Levopimaric acid
- Names: IUPAC name Abieta-11,13-dien-18-oic acid

Identifiers
- CAS Number: 79-54-9;
- 3D model (JSmol): Interactive image;
- ChemSpider: 191771;
- PubChem CID: 25201105;
- UNII: 6073C2A77I;
- CompTox Dashboard (EPA): DTXSID20878526 ;

Properties
- Chemical formula: C_{20}H_{30}O_{2}
- Molar mass: 302.458 g·mol^{−1}
- Appearance: Orthorhombic crystals
- Melting point: 150 °C (302 °F; 423 K)
- Solubility in water: Practically insoluble in water

= Levopimaric acid =

Levopimaric acid is an abietane-type of diterpene resin acid. It is a major constituent of pine oleoresin with the chemical formula of C_{20}H_{30}O_{2}. In general, the abietene types of diterpene resin acid have various biological activities, such as antibacterial, cardiovascular and antioxidant. Levopimaric acid accounts for about 18 to 25% of pine oleoresin. The production of oleoresin by conifer species is an important component of the defense response against insect attack and fungal pathogen infection.

==Resin acids==
Resin acid is the general name for all kinds of acids that share the same basic skeleton, a three-fused ring and the empirical formula C_{20}H_{30}O_{2}. The resin acids may be classified into two types, abietic and pimaric. The abietic-type group include levopimaric, l-abietic and neoabietic. The structure of these compounds differ only in the position of the conjugated double bond system. This feature influences their chemical reactivity. The pimaric-type acids are dextropimaric and isodextropimaric.
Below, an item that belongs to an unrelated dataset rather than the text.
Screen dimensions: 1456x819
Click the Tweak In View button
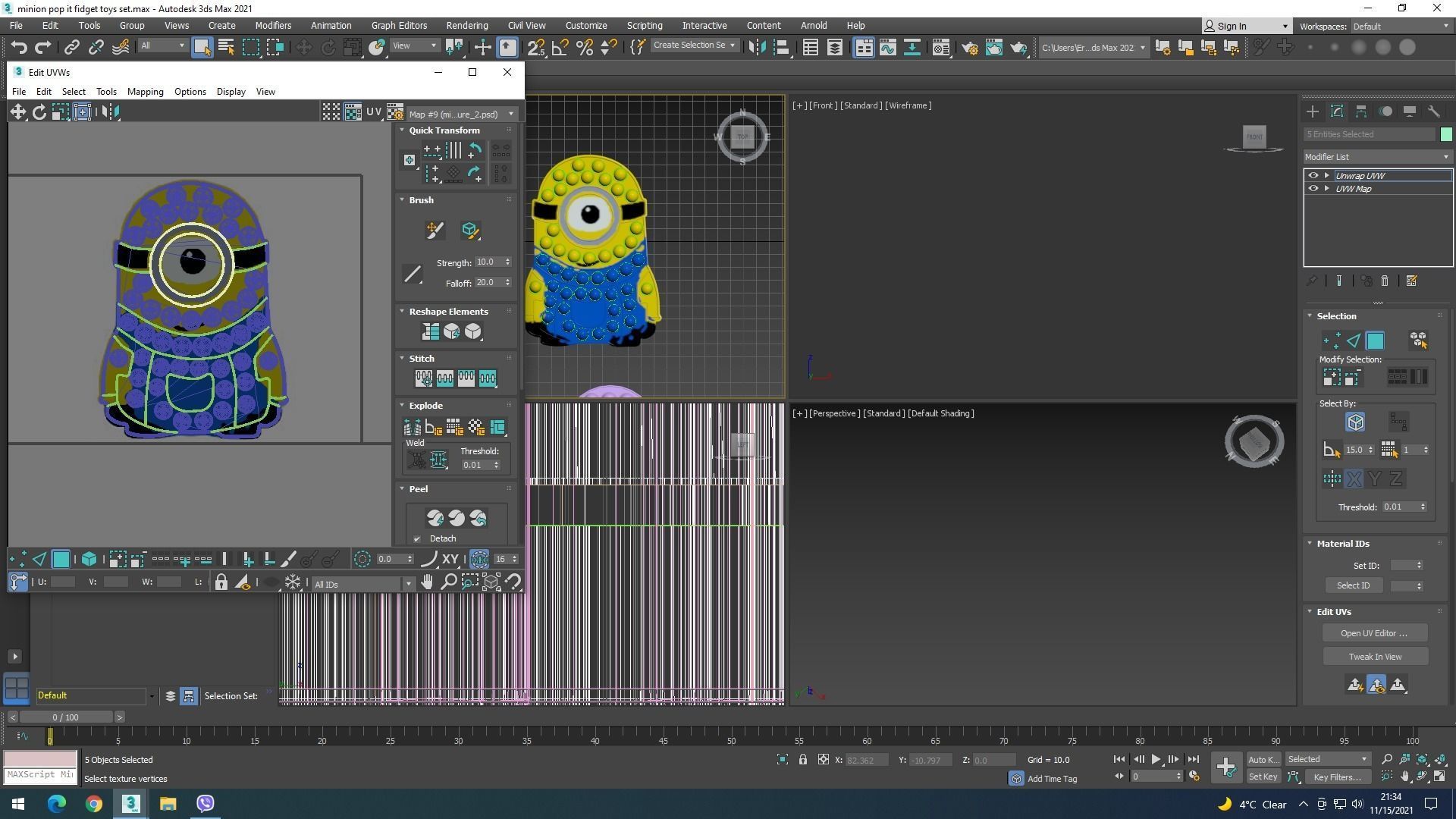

==Extraction from pine resin ==
Levopimaric acid can be extracted from longleaf pine oleoresin by first dissolving it in a solution of acetone and 2-amino-2-methyl-1-propanol, then acidifying with phosphoric acid.

==Biosynthesis ==

Biosynthesis of levopimaric acid

The abietane-like skeleton of levopimaric acid is formed by the cyclization of a diterpenoid precursor, geranylgeranyl diphosphate, from which C_{20} isoprenoids are typically derived. The intermediate which is formed, (+)-copalyl diphosphate, then goes through an oxidation and rearrangement to give levopimaradiene. Then, the levopimaradiene goes through several more steps of oxidation processes via the intermediates levopimaradienol and levepimaradienal to give levopimaric acid.

==Role in biology==
Oleoresin in pines is defined as pine gum, which is the nonaqueous secretion of resin acids dissolved in a terpene hydrocarbon oil, which is produced in or exuded from the intercellular resin ducts of a living tree. The viscous oleoresin secretion is composed of a complex mixture of terpenoids, consisting of roughly equal parts of volatile turpentine and rosin (also known as diterpene resin acids). Accumulated resin is released upon tissue injury and/or produced locally at the site of infestation, with the consequence that the beetle and associated fungal pathogens are killed, encased in resin, and expelled from the bore hole point of entry. This process is called pitching out, and it results in not only killing the attackers and flushing the wound site but also moving the oleoresin to the trunk surface where the turpentine evaporates to permit the resin acids to form a formidable physical barrier that seals the wound. Diterpene resin acids (DRA) play important roles in confer defense against insects and microbial pathogens. Levopimaric acid, an abietane-type DRA, is one of the principal resin acids.